Phosphorylation in Wild-type and Mutant MOR-transfected HEK293
Cells--
Since PKC, like CaM, is an important
Ca2+-binding protein that has been implicated in GPCR
activation of MAPKs, its possible involvement in this MOR signaling
pathway was tested. GFX, a relatively selective inhibitor of PKC, was
added to the media of wild-type and mutant MOR-transfected cells prior
to DAMGO exposure. Although GFX alone did not affect basal levels, it
inhibited DAMGO-induced phosphorylation of ERK in the wild-type
MOR-transfected cells (Fig. 4). In
contrast to wild-type MOR, GFX did not reduce mutant MOR signaling.

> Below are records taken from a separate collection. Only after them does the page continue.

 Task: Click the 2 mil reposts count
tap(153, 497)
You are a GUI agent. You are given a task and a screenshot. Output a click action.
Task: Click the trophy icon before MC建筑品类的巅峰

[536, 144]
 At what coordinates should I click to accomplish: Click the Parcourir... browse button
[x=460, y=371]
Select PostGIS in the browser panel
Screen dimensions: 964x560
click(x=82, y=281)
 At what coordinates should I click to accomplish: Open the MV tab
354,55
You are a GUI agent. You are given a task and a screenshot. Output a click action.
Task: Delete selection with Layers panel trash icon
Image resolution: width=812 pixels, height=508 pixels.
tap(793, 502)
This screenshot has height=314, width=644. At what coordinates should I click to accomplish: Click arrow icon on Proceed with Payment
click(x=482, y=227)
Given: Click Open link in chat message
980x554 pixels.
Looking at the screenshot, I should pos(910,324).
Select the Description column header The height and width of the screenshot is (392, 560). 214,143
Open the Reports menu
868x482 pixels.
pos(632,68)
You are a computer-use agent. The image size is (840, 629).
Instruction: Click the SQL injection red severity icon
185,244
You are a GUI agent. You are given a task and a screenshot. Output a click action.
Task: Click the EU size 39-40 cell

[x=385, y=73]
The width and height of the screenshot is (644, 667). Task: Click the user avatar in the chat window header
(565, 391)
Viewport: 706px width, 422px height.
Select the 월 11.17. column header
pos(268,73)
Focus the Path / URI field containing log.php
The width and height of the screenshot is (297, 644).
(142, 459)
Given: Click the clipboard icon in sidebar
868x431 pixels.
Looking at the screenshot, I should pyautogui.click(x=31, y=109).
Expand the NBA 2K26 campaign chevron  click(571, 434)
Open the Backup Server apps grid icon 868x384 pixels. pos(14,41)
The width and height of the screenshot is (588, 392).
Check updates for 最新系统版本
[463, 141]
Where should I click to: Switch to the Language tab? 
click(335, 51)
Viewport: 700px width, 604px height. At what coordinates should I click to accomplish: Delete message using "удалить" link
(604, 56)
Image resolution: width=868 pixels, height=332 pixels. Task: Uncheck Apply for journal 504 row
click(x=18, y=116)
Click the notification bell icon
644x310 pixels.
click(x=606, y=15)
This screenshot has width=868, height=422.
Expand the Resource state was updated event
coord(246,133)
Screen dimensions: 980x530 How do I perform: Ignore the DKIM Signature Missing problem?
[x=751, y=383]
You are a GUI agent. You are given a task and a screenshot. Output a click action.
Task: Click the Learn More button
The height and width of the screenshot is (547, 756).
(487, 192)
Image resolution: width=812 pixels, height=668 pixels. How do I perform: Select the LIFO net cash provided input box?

Tyrphostin AG 1478 Inhibits DAMGO- and EGF-induced ERK
Phosphorylation in Wild-type and Mutant K273A MOR-transfected HEK293
Cells--
To determine whether MOR-mediated activation of ERK
requires EGFR transactivation, we treated cells with the EGFR Tyr
kinase inhibitor tyrphostin AG 1478, followed by DAMGO, and measured ERK phosphorylation (Fig. 5). Again,
DAMGO was less effective in stimulating ERK activation via the mutant
compared with wild-type MOR. Tyrphostin AG 1478 alone attenuated basal
levels of ERK phosphorylation by 50% (n = 4-7;
p < 0.05), suggesting the existence of tonic autocrine
RTK activation. Similarly, tyrphostin AG 1478 reduced DAMGO-stimulated
ERK phosphorylation in both wild-type and mutant MOR-expressing cells,
suggesting that an EGFR transactivation mechanism may be involved in
both cases.
The Metalloprotease Inhibitors o-Phenanthroline and Phosphoramidon
Inhibit DAMGO-induced ERK Phosphorylation in Wild-type (but Not Mutant
K273A) MOR-transfected HEK293 Cells--
As discussed in the
Introduction, metalloproteases are involved in the shedding of some
endogenously expressed growth factor-like ligands from their plasma
membrane anchor. The use of metalloprotease inhibitors could provide
additional information on the involvement of growth factor receptor
activation by endogenously released ligands. Therefore, wild-type and
mutant K273A MOR-transfected HEK293 cells were pretreated with either
o-phenanthroline or phosphoramidon for 1 h before
exposure to DAMGO. Both inhibitors when used alone diminished basal
levels of ERK phosphorylation by 40-60% (n = 3-6;
p < 0.05), consistent with the existence of tonic
autocrine RTK activation as seen with tyrphostin. Moreover, as shown in Fig. 6, o-phenanthroline or
phosphoramidon affected DAMGO stimulation of ERK phosphorylation in the
wild-type line, but not in the mutant line. These data support the
hypothesis that wild-type MOR signals to ERK via at least two EGFR
transactivation mechanisms. A major EGFR-dependent pathway
to ERK appears to involve CaM-MOR interactions and membrane
metalloproteases.
DAMGO Induces Different Levels of EGFR Phosphorylation in Wild-type
and Mutant K273A MOR-transfected HEK293 Cells--
To further support
the hypothesis that DAMGO-induced MOR-stimulated ERK occurs via a
mechanism involving transactivation of EGFR, we determined whether the
µ-agonist induces phosphorylation of the growth factor receptor. For
this purpose, wild-type and mutant K273A MOR-transfected HEK293 cells
were exposed to DAMGO or EGF, and EGFR was immunoprecipitated.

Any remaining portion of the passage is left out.